Chiropractors looking to start up a new practice…
Chiropractors looking to start up a new practice, buy into an existing practice or simply want to take their existing practice to the next level need to think like an entrepreneur. In this excerpt from my forthcoming book on starting a practice the right way, I explain the need to get comfortable with the role of the entrepreneur. Too often chiropractors get overwhelmed with the technical work of practice, but in order to enjoy real success, chiropractors must remember that a practice is a business, and a business needs a leader.
Think About the Way You Think.
Whether you’ve been practicing for years or are just starting, it’s important to analyze the way you tend to think. We have talked about outdated paradigms, measurements, and indicators within the profession — now it’s time to think about the way we think.
Most chiropractors think about becoming better at diagnosing and treating patients. We want our skills as good as possible to get the best results. Resolution of tough cases, when patients have seen multiple chiropractors, PTs, medical doctors and they feel at the end of their rope — that’s a great feeling. And it happens often. It’s no wonder that most of us focus on getting that feeling faster and more often. Diagnosis, treatment, and patient communication are incredibly important and we’ll be talking a lot about that later. This is the technical work of the chiropractor.
When we think this way we are thinking like a technician. Improving and utilizing our technical skills. When we look for courses to improve our manual therapy skills or seek out new modalities like laser, decompression, nutrition, and shock wave therapy we are thinking like a technician. As successful chiropractic business owners, and chiropractors looking to start up a new practice we must also accept the role of the entrepreneur, and we must begin to think like an entrepreneur.
The Entrepreneur Mindset.
As entrepreneurs, we must look at the business from a broader perspective. We must shed the biases, techniques, schemes, and practices of the past. We need to think creatively. You’ll need to imagine a business without the limitations of technical thinking. This is the big picture. This requires you to set aside time for entrepreneurial thinking. This is scheduled time outside of the technical work of seeing patients, doing notes, and paying bills. If you don’t think you have time to do it, good… you’ve just identified a major reason why your practice is not where it should be.
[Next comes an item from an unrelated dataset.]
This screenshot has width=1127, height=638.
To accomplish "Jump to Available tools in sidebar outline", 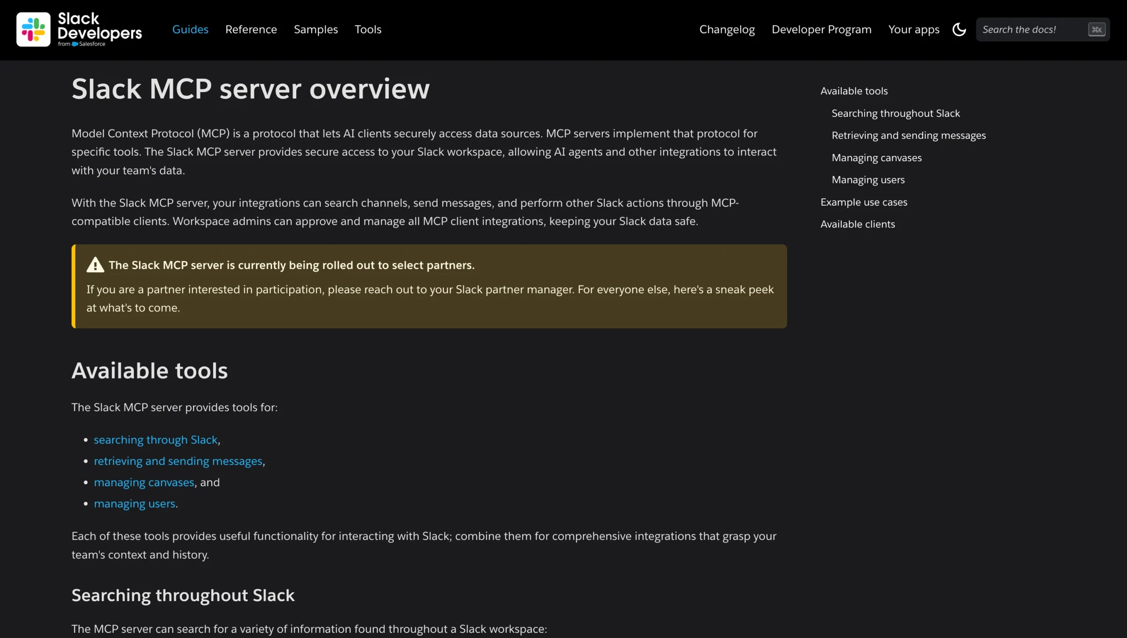I will [853, 91].
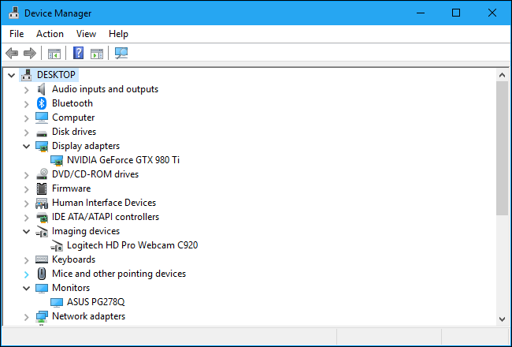The width and height of the screenshot is (512, 347).
Task: Open the Action menu
Action: pyautogui.click(x=50, y=34)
Managing your thinking and managing your time are the first steps to creating the practice you envision. It takes courage to set aside time for this when the pressing issues of the day are upon you. Epictetus said, “Persist and resist…” Persist in working diligently towards your goals and resist the distractions that appear. Let’s be honest sometimes those distractions seem quite important, urgent even.
In The War of Art, Steven Pressfield describes an almost-mythical force of “resistance”. Resistance is what keeps you from getting the work done. The big work, the creative work, the entrepreneurial work. Resistance disguises itself as pressing matters, emergencies, fatigue, and all other types of apparently-reasonable excuses for not doing the important work. The big work, in this case, is entrepreneurial, or strategic thinking. Strategic thinking is the way we think about our business without the day-to-day minutia. When working in our business as the technician gets in the way of the time we set aside for entrepreneurial thinking — that’s resistance. Epictetus might tell us to “resist the resistance”.